If I were creating a particle system for maximum CPU efficiency, I would pre-create (just to pick a number for sake of example) 100 particles in a vertex and index buffer like this:
Make a vertex buffer containing quads (four vertices per particle, not six as you have)
Use a custom vertex format which can store a "time offset" value, as well as a "initial velocity" value (similar to the XNA Particle 3D Sample)
Set the time value such that each particle has a time offset of 1/100th less than the last one (so offsets range from 1.0 to 0.01 through the buffer).
Set the initial velocity randomly.
Use an index buffer that gives you the two triangles you need using the four vertices for each particle.
And the cool thing is that you only need to do this once - you can reuse the same vertex buffer and index buffer for all your particle systems (providing they are big enough for your largest particle system).
Then I would have a vertex shader that would take the following input:
Per-Vertex:
Time offset
Initial velocity
Shader Parameters:
Current time
Particle lifetime (which is also the particle time wrap-around value, and the fraction of particles in the buffer being used)
Particle system position/rotation/scale (the world matrix)
Any other interesting inputs you like, such as: particle size, gravity, wind, etc
A time scale (to get a real time, so velocity and other physics calculations make sense)
That vertex shader (again like the XNA Particle 3D Sample) could then determine the position of a particle's vertex based on its initial velocity and the time that that particle had been in the simulation.
The time for each particle would be (pseudo code):
time = (currentTime + timeOffset) % particleLifetime;
In other words, as time advances, particles will be released at a constant rate (due to the offset). And whenever a particle dies at time = particleLifetime (or is it at 1.0? floating-point modulus is confusing), time loops back around to time = 0.0 so that the particle re-enters the animation.
Then, when it came time to draw my particles, I would have my buffers, shader and shader parameters set, and call DrawIndexedPrimitives. Now here's the clever bit: I would set startIndex and primitiveCount such that no particle starts out mid-animation. When the particle system first starts I'd draw 1 particle (2 primitives), and by the time that particle is about to die, I'd be drawing all 100 particles, the 100th of which would just be starting.
Then, a moment later, the 1st particle's timer would loop around and make it the 101st particle.
(If I only wanted 50 particles in my system, I'd just set my particle lifetime to 0.5 and only ever draw the first 50 of the 100 particles in the vertex/index buffer.)
And when it came time to turn off the particle system - simply do the same in reverse - set the startIndex and primitiveCount such that particles stop being drawn after they die.

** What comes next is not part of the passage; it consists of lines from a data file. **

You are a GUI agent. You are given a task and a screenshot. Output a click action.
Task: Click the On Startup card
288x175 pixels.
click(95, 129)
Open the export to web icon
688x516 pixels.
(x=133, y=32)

Now I must admit that I've glossed over the maths involved and some details about using quads for particles - but it should not be too hard to figure out. The basic principle to understand is that you're treating your vertex/index buffer as a circular buffer of particles.
One downside of a circular buffer is that, when you stop emitting particles, unless you stop when the current time is a multiple of the particle lifetime, you will end up with the active set of particles straddling the ends of the buffer with a gap in the middle - thus requiring two draw calls (a bit slower). To avoid this you could wait until the time is right before stopping - for most systems this should be ok, but might look weird for some (eg: a "slow" particle system that needs to stop instantly).
Another downside to this method is that particles must be released at a constant rate - although that is usually pretty typical for particle systems (obviously this is per-system and the rate is adjustable). With a little tweaking an explosion effect (all particles released at once) should be possible.
All that being said: If possible, it may be worthwhile using an existing particle library.